◆ What to produce ◆
Can you write out the items below again with every "computer-use agent" swapped for "desktop agent", changing nothing else and leaving the pictures out?

begin Dataset excerpts

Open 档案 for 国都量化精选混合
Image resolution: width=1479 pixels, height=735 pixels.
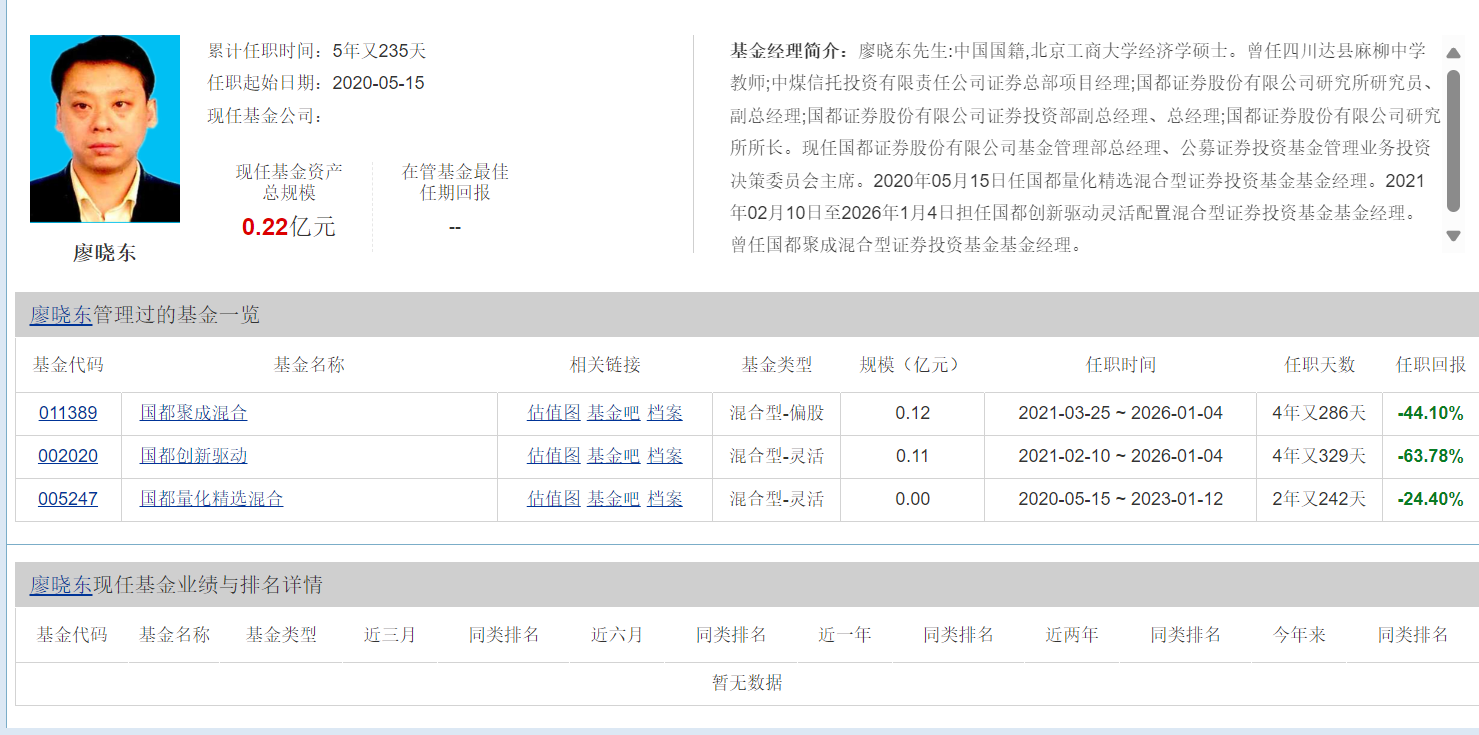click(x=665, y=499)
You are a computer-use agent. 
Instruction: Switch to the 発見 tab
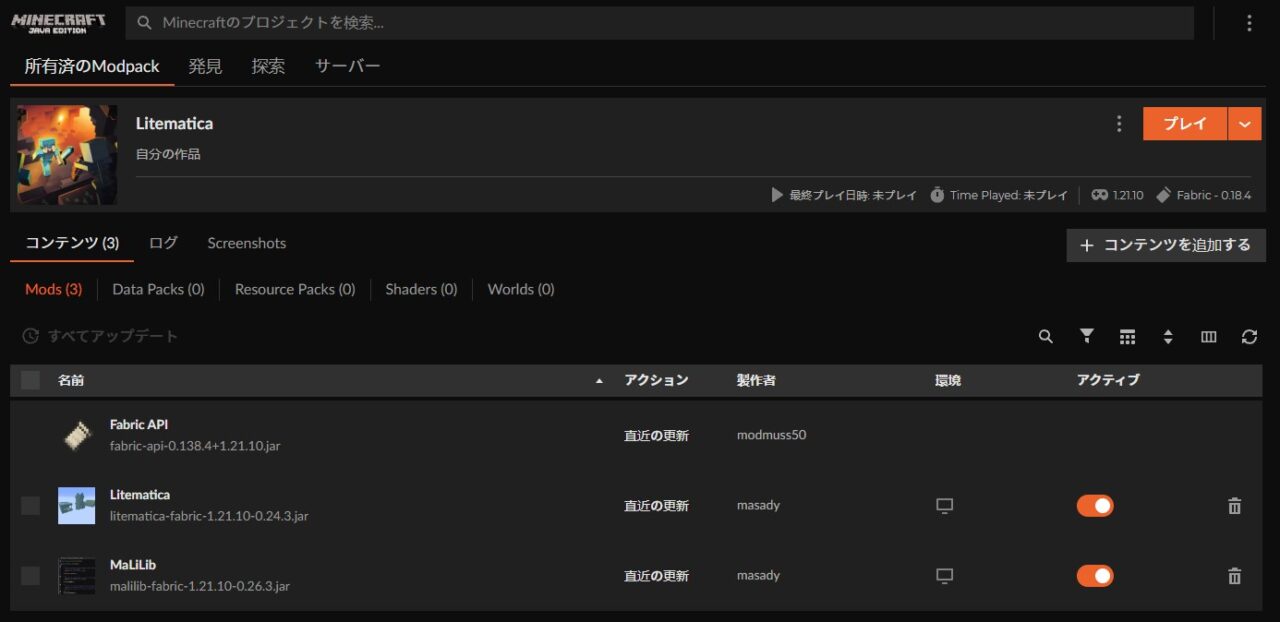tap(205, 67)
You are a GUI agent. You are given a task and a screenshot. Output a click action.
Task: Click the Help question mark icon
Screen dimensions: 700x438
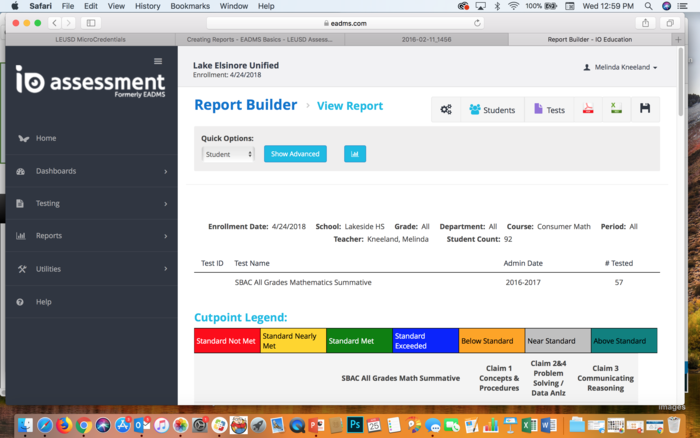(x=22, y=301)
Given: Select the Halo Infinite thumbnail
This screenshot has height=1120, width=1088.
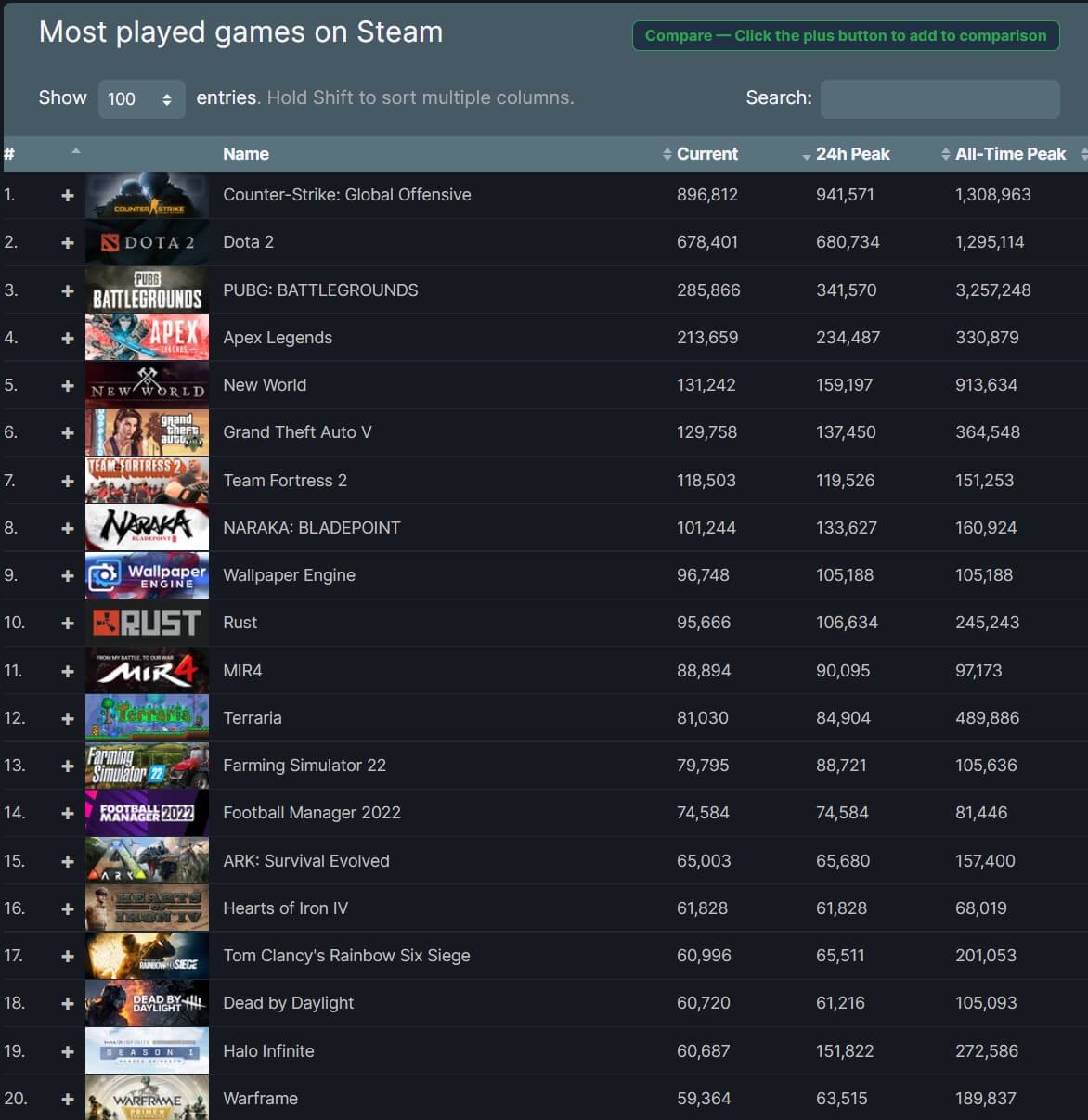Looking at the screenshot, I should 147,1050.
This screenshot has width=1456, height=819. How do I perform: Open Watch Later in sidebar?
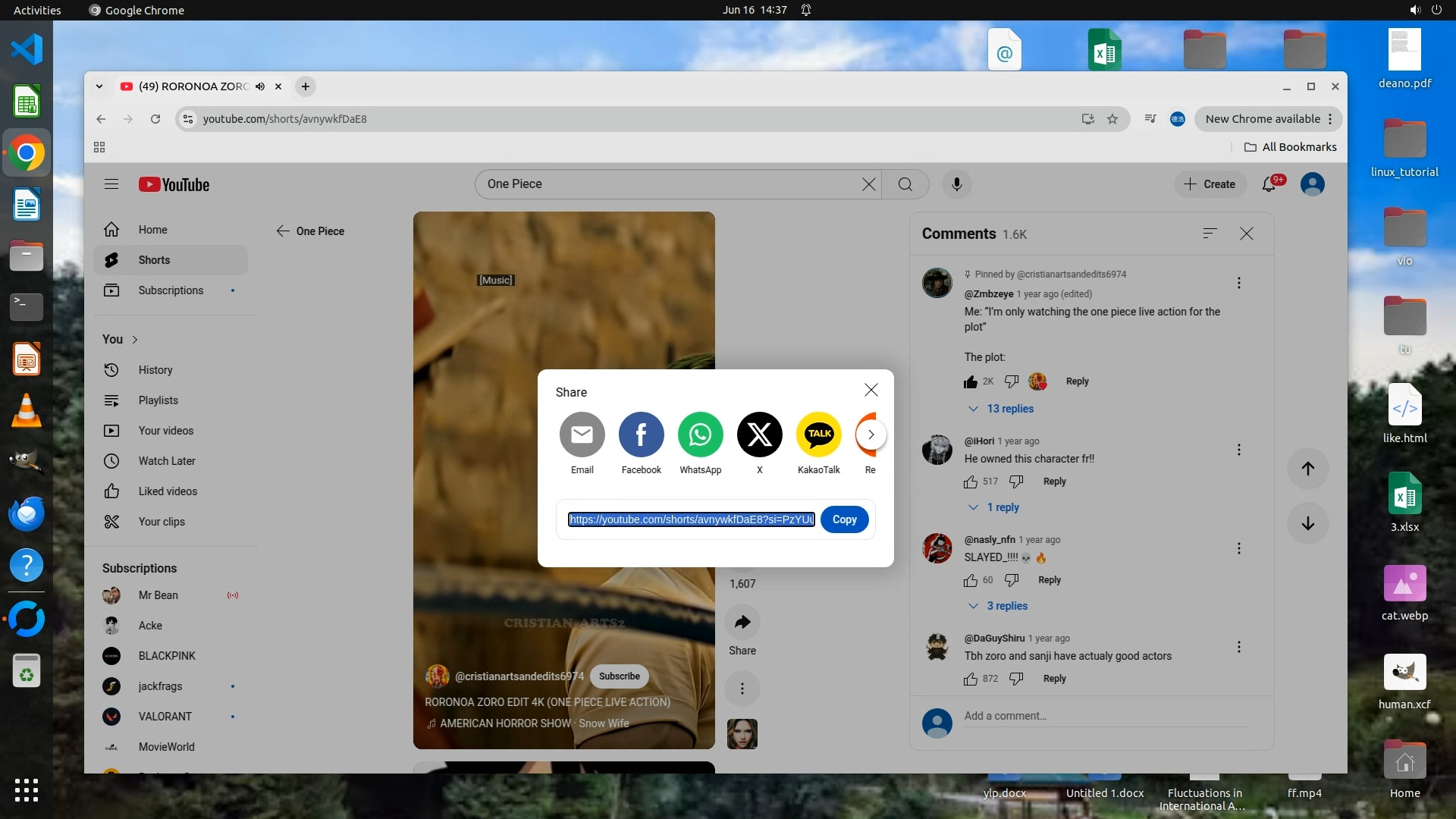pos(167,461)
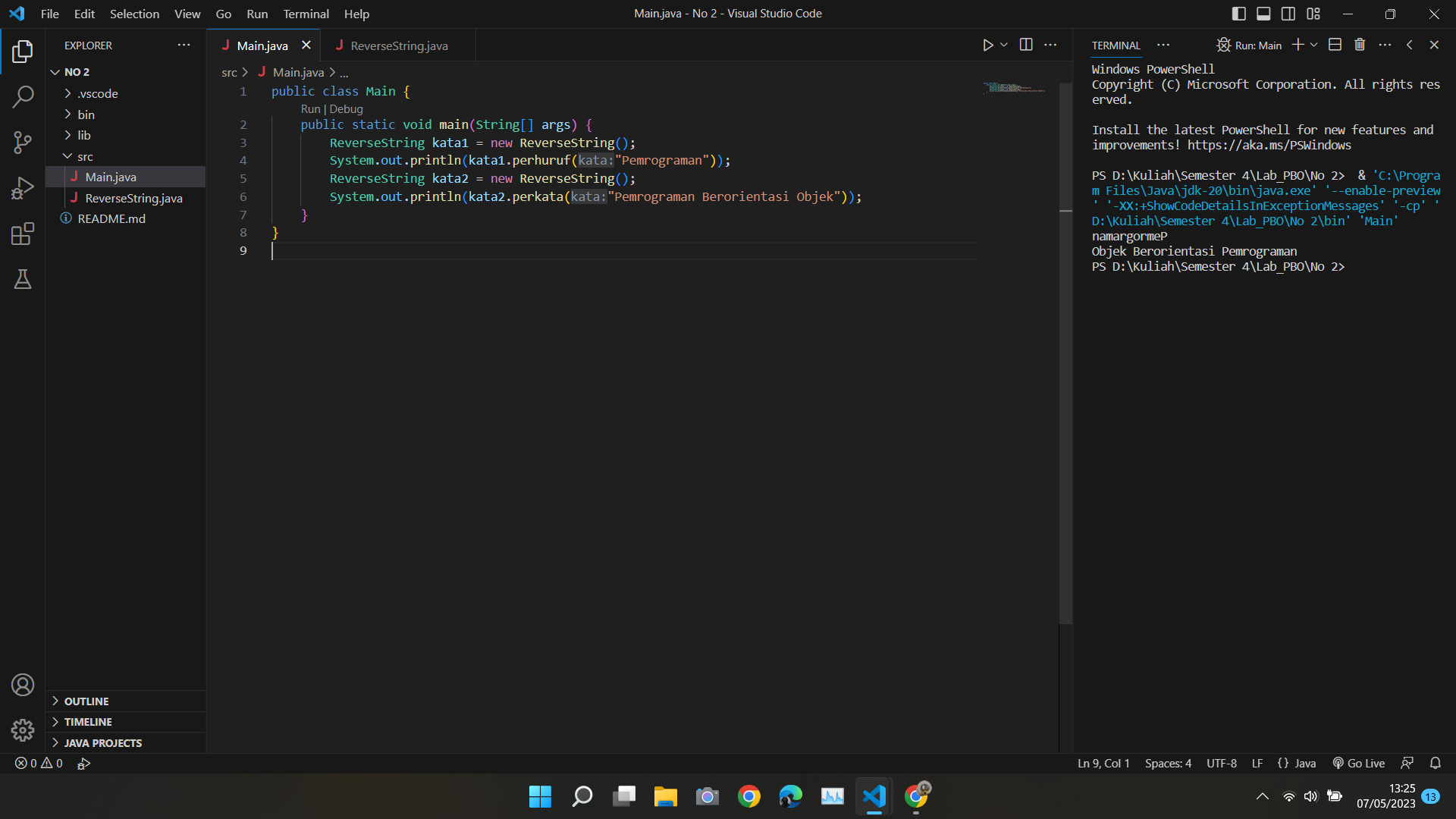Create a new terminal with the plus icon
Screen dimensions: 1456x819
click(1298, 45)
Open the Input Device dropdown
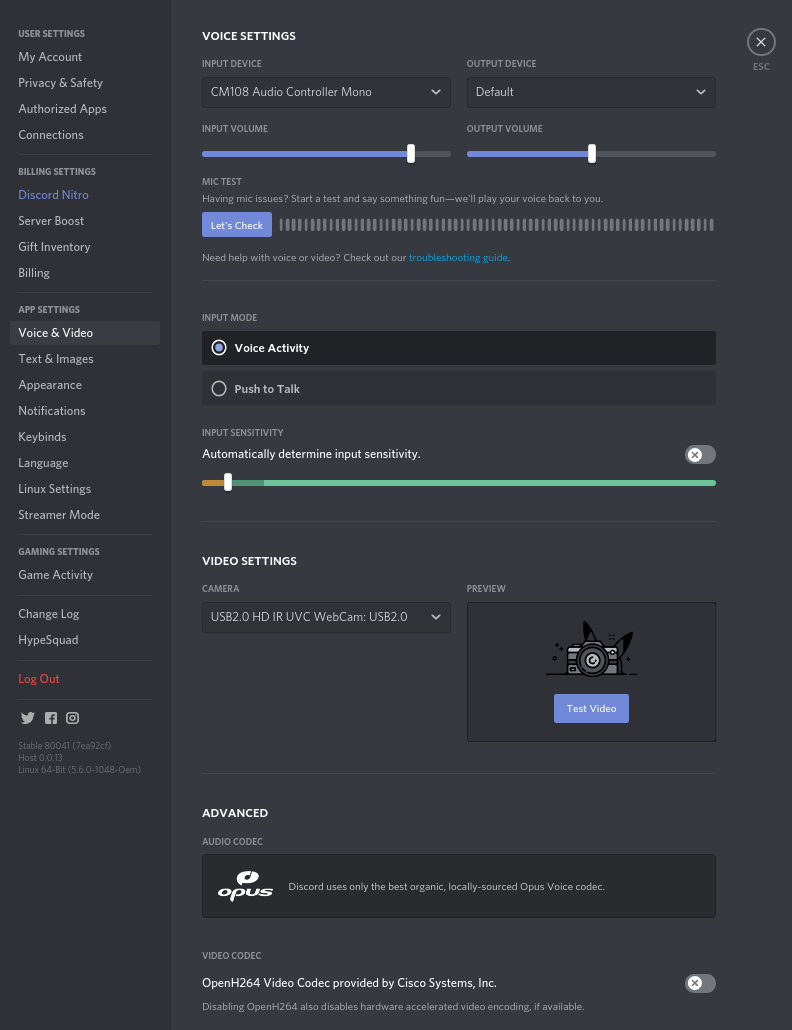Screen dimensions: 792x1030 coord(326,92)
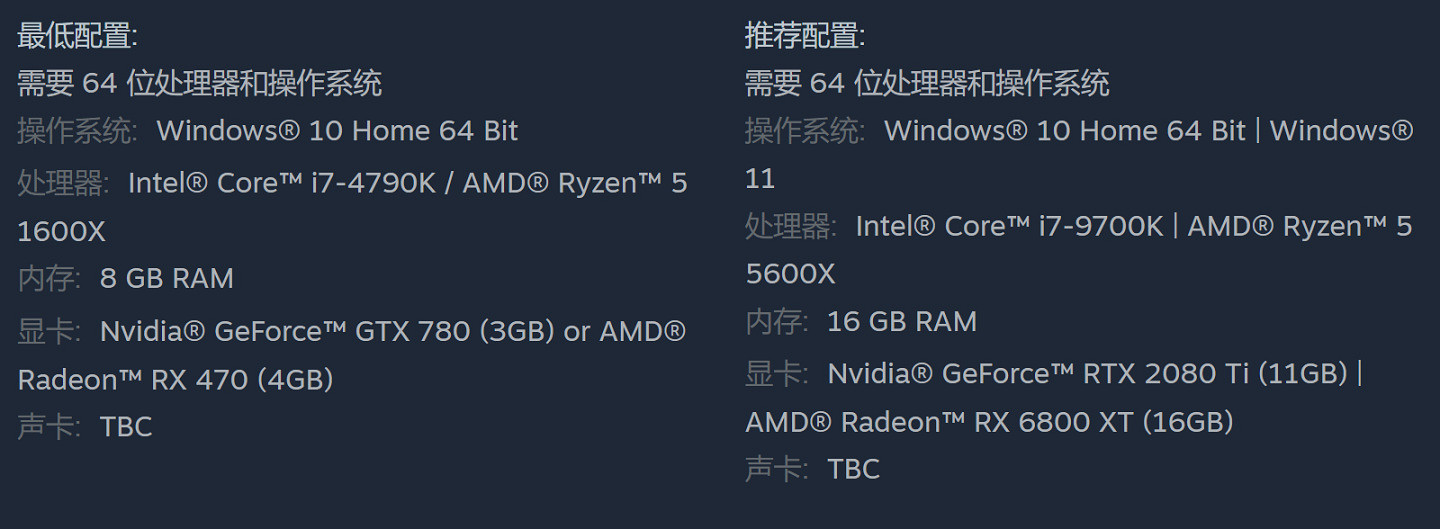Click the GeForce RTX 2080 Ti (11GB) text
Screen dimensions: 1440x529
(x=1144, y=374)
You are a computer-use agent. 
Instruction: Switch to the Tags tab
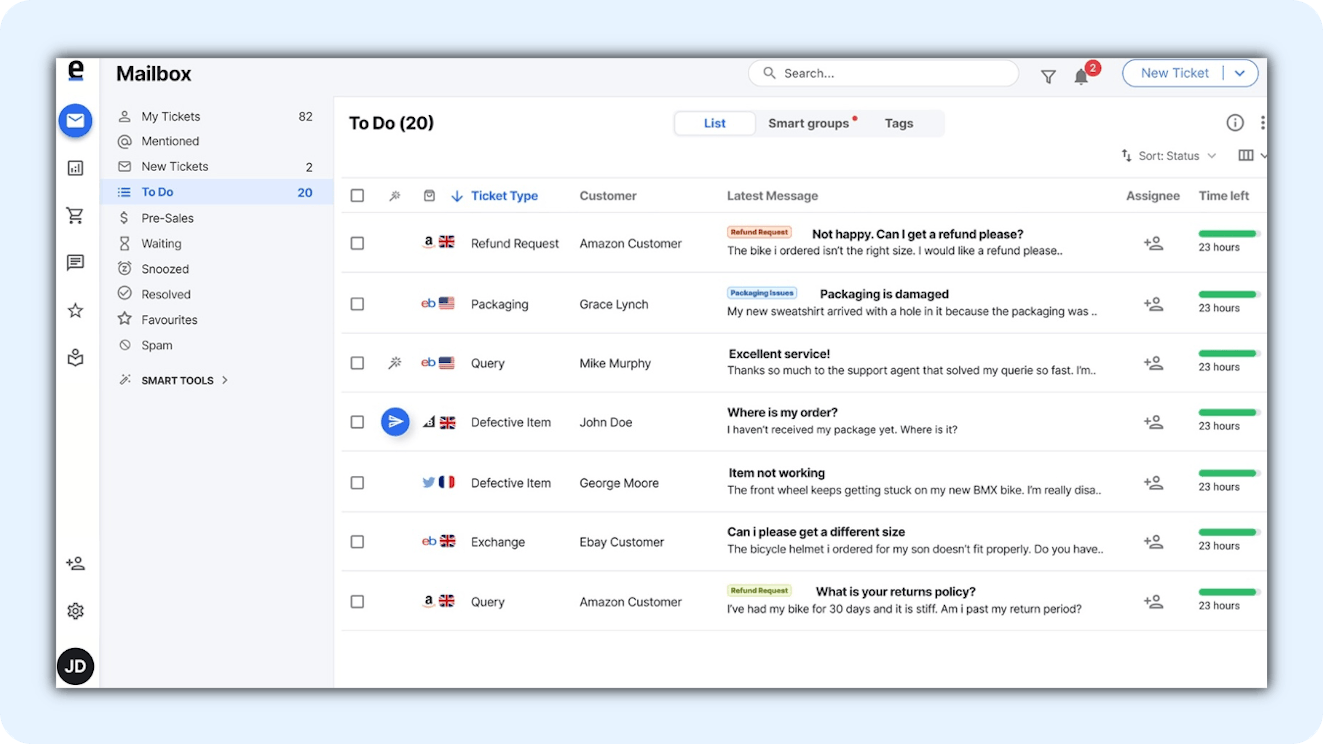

end Dataset excerpts

◆ Completed exercise ◆
Open 档案 for 国都量化精选混合
Image resolution: width=1479 pixels, height=735 pixels.
click(x=665, y=499)
You are a desktop agent. 
Instruction: Switch to the 発見 tab
tap(205, 67)
You are a GUI agent. You are given a task and a screenshot. Output a click action.
Task: Click the Help question mark icon
Screen dimensions: 700x438
(x=22, y=301)
Given: Select the Halo Infinite thumbnail
This screenshot has height=1120, width=1088.
Looking at the screenshot, I should 147,1050.
This screenshot has width=1456, height=819. How do I perform: Open Watch Later in sidebar?
pos(167,461)
Create a new terminal with the plus icon
Screen dimensions: 1456x819
click(1298, 45)
Open the Input Device dropdown
Screen dimensions: 792x1030 coord(326,92)
Click the GeForce RTX 2080 Ti (11GB) text
Screen dimensions: 1440x529
(x=1144, y=374)
You are a desktop agent. 
Instruction: Switch to the Tags tab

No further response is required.